A 3-D planar tracker's 3-D rectangle is displayed in the perspective window; you can see it moving about from any vantage point.

When you lock the perspective view to the camera, and want the planar tracker to match up with the shot imagery, the camera field of view must match the 3-D planar tracker's.

The planar tracker's FOV is what the tracker says the FOV must be, in order for there to exist a 3-D rectangle that can be placed to match the 2-D coordinates. If the viewing FOV is different, there will be a mismatch.

You can see this in the perspective viewport when it is locked to the camera view.
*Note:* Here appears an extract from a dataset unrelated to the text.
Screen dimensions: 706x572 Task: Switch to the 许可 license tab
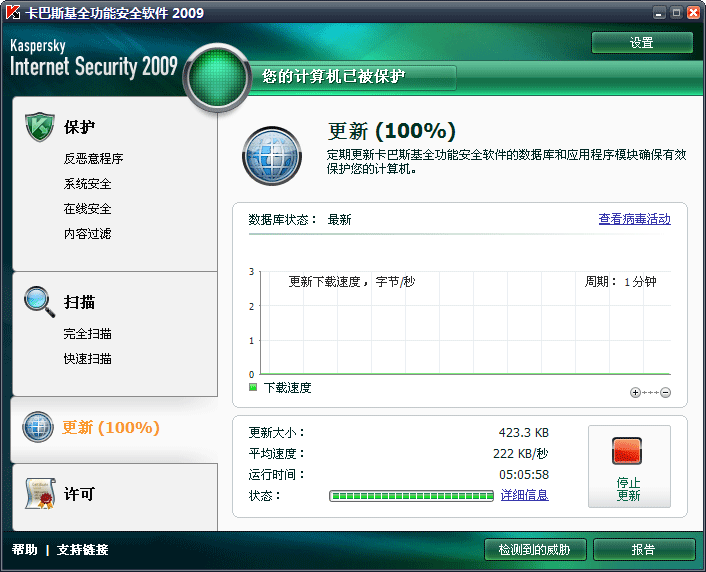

Both the 2-D outline of the tracker and the (reprojected) 3-D rectangle are shown. Normally, with matching FOV, the two rectangles match exactly and appear as one.

But if the viewing FOV is different than the tracker's FOV, there will be a mismatch, and you will see two different rectangles. This is a problem, since your inserted 3-D effects will be based on the 3-D rectangle—here you are literally seeing that your effects will not match up, not only in SynthEyes, but in your downstream 3-D applications either.

So it is crucial that a 3-D planar tracker always be viewed by a 3-D camera that has exactly the FOV that the 3-D planar tracker says it must. (For zooming 3-D planar trackers, the camera must zoom identically.)